As a nutrition ambassador, Attia had the opportunity to interact with patients from diverse cultural backgrounds and languages. He was challenged by the need to adapt his style of interacting with patients. Every individual had a special dietary regime that needed to be explained to the patient.
Cultural Competency and Patient Outcomes
Attia embraced these challenges at St. Joseph’s Hospital. As an aspiring dentist, he acknowledged how important this experience was for him.
“Whether you are speaking with a patient about nutrition or oral health, communication is key to providing the highest quality health care,” he reflected. “That is the most important role of any health care provider. Every culture is unique and as an aspiring dentist, I know that this C3 Fellowship position at St. Joseph’s Hospital will serve me well for a very long time.”
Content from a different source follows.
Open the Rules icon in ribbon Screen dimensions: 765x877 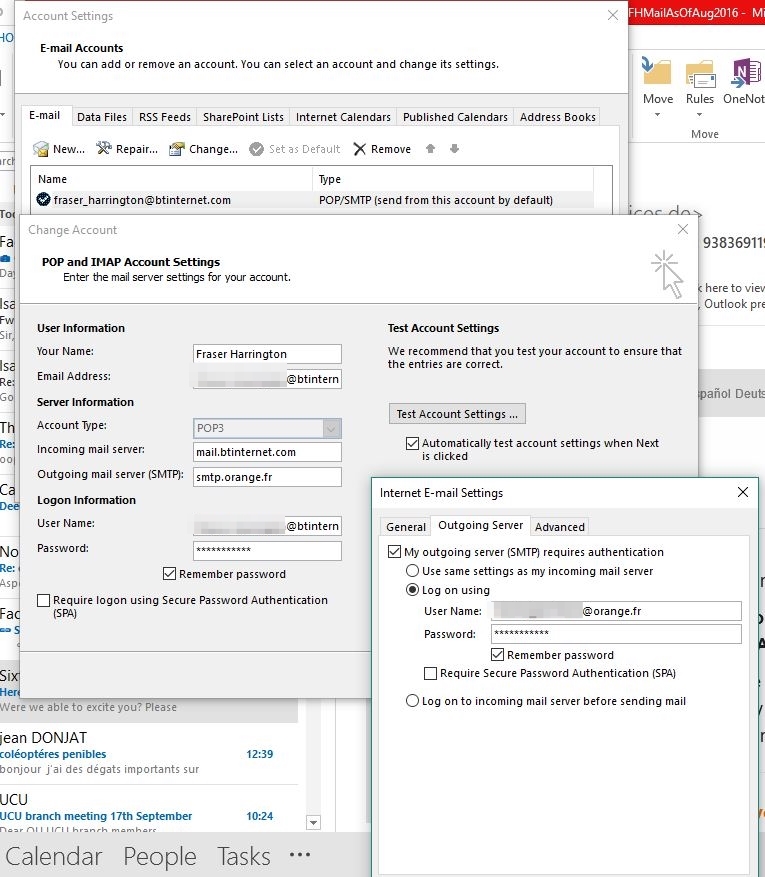pos(700,75)
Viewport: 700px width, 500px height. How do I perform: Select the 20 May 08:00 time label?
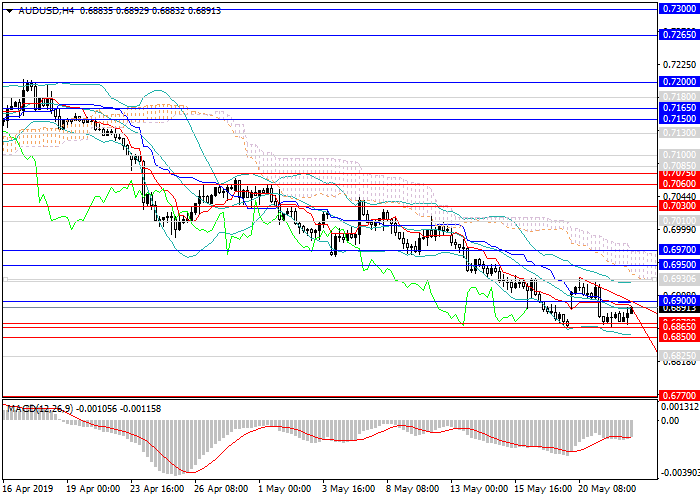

Attia graduated from high school in May 2016 and is only a few credits away from completing his associate’s degree in biology. Attia has set himself up for success; he will be able to complete his bachelor of science degree in biology within just a couple of years. The C3 Fellowship has energized his aspirations to attend dental school and continue to offer patients the highest level of health care. In the end, he says that his goals haven’t changed since he was a young boy in Egypt — “I just want to help people get better.”